──────── MATERIAL FOR THIS TASK ────────

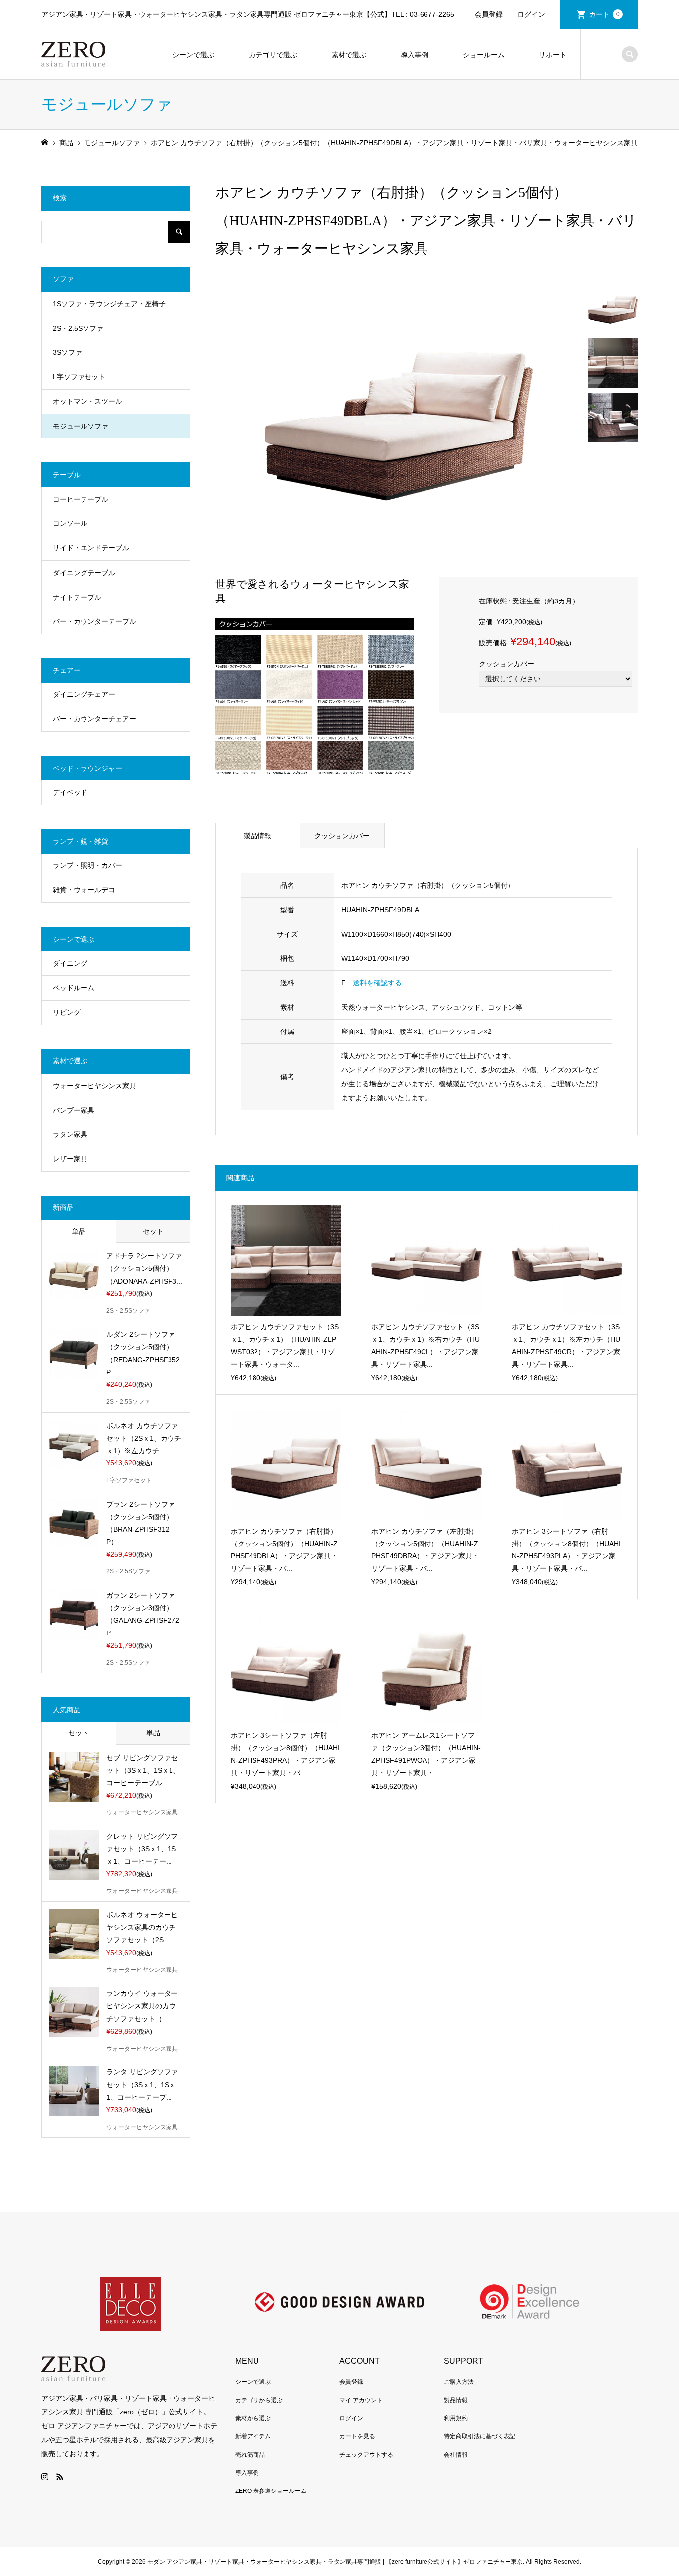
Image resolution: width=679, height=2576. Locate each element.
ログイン (531, 14)
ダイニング (70, 963)
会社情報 (456, 2454)
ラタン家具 (70, 1134)
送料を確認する (377, 983)
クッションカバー (342, 836)
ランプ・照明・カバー (87, 865)
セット (153, 1231)
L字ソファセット (79, 377)
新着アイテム (253, 2436)
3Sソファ (67, 352)
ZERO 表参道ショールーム (271, 2491)
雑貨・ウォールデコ (84, 890)
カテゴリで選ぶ (273, 55)
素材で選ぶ (349, 55)
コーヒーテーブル (80, 499)
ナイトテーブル (77, 597)
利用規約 (456, 2418)
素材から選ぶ (253, 2418)
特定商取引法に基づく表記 (479, 2436)
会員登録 (489, 14)
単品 (78, 1231)
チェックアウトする (366, 2454)
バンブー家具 (73, 1110)
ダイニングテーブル (84, 573)
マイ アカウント (361, 2400)
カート (604, 14)
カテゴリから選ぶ (259, 2400)
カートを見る (357, 2436)
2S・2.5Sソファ (78, 328)
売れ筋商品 (250, 2454)
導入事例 (414, 55)
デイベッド (70, 792)
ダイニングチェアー (84, 694)
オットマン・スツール (87, 401)
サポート (553, 55)
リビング (67, 1012)
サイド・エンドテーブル (91, 548)
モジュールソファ (80, 426)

────────

- PROBLEM TO SOLVE: Transcribe all of the records above exactly; no image should appear in what you write.

- TASK ANSWER:
Image resolution: width=679, height=2576. Locate each element.
ログイン (531, 14)
ダイニング (70, 963)
会社情報 (456, 2454)
ラタン家具 (70, 1134)
送料を確認する (377, 983)
クッションカバー (342, 836)
ランプ・照明・カバー (87, 865)
セット (153, 1231)
L字ソファセット (79, 377)
新着アイテム (253, 2436)
3Sソファ (67, 352)
ZERO 表参道ショールーム (271, 2491)
雑貨・ウォールデコ (84, 890)
カテゴリで選ぶ (273, 55)
素材で選ぶ (349, 55)
コーヒーテーブル (80, 499)
ナイトテーブル (77, 597)
利用規約 (456, 2418)
素材から選ぶ (253, 2418)
特定商取引法に基づく表記 (479, 2436)
会員登録 (489, 14)
単品 (78, 1231)
チェックアウトする (366, 2454)
バンブー家具 (73, 1110)
ダイニングテーブル (84, 573)
マイ アカウント (361, 2400)
カート (604, 14)
カテゴリから選ぶ (259, 2400)
カートを見る (357, 2436)
2S・2.5Sソファ (78, 328)
売れ筋商品 (250, 2454)
導入事例 (414, 55)
デイベッド (70, 792)
ダイニングチェアー (84, 694)
オットマン・スツール (87, 401)
サポート (553, 55)
リビング (67, 1012)
サイド・エンドテーブル (91, 548)
モジュールソファ (80, 426)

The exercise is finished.